Repair pantsd+watchman integration test flakiness.
Review Request #4067 - Created July 12, 2016 and submitted
|jsirois, nhoward_tw, stuhood|
Presently, the pantsd+watchman integration test can occasionally fail in CI with a logged error along the lines of:W0602 21:35:21.260252 22326 pailgun_service.py:69] encountered exception during SchedulerService.get_build_graph(): Traceback (most recent call last): File "/home/travis/build/pantsbuild/pants/src/python/pants/pantsd/service/pailgun_service.py", line 65, in runner_factory build_graph = self._scheduler_service.get_build_graph(spec_roots) File "/home/travis/build/pantsbuild/pants/src/python/pants/pantsd/service/scheduler_service.py", line 84, in get_build_graph return self._graph_helper.create_graph(spec_roots) File "/home/travis/build/pantsbuild/pants/src/python/pants/bin/engine_initializer.py", line 64, in create_graph for _ in graph.inject_specs_closure(spec_roots): # Ensure the entire generator is unrolled. File "/home/travis/build/pantsbuild/pants/src/python/pants/engine/legacy/graph.py", line 169, in inject_specs_closure for address in self._inject(specs): File "/home/travis/build/pantsbuild/pants/src/python/pants/engine/legacy/graph.py", line 185, in _inject entries = maybe_list(state.value, expected_type=LegacyTarget) AttributeError: 'NoneType' object has no attribute 'value'
This seems to only happen when invalidation activity is high (in this case due to constant filesystem event activity in the CI environments), indicating a locking issue around graph construction. I was able to reliably reproduce the flakiness locally using a simple test harness described in #3565 that simulated the fs event conditions seen in CI.

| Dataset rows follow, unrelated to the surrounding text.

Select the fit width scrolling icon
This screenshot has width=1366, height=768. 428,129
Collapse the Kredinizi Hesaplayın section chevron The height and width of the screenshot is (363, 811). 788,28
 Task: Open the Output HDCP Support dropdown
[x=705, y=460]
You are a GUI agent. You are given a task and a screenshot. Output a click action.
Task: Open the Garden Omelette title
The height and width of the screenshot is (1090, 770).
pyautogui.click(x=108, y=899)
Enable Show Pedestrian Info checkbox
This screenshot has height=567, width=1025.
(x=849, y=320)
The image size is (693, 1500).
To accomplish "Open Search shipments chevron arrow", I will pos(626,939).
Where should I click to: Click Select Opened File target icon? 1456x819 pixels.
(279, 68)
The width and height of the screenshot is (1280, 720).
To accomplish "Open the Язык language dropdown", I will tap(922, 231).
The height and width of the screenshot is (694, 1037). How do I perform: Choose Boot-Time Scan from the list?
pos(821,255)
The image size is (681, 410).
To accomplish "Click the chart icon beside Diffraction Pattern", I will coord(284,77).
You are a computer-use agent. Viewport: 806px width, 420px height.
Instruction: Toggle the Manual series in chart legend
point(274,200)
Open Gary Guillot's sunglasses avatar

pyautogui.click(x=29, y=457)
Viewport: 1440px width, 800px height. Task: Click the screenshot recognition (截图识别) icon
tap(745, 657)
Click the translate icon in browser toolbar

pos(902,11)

- Add coarser grain locking to graph construction in
LegacyGraphHelper.create_graph(), which revealed deadlock potential at the time of the Pailgun handler's
fork()in subsequent testing.
- Add a request handler-level lock to the Pailgun to prevent requests from forking when the scheduler lock is inadvertantly held by the invalidation event processing thread (which can result in a deadlock/hung pailgun client).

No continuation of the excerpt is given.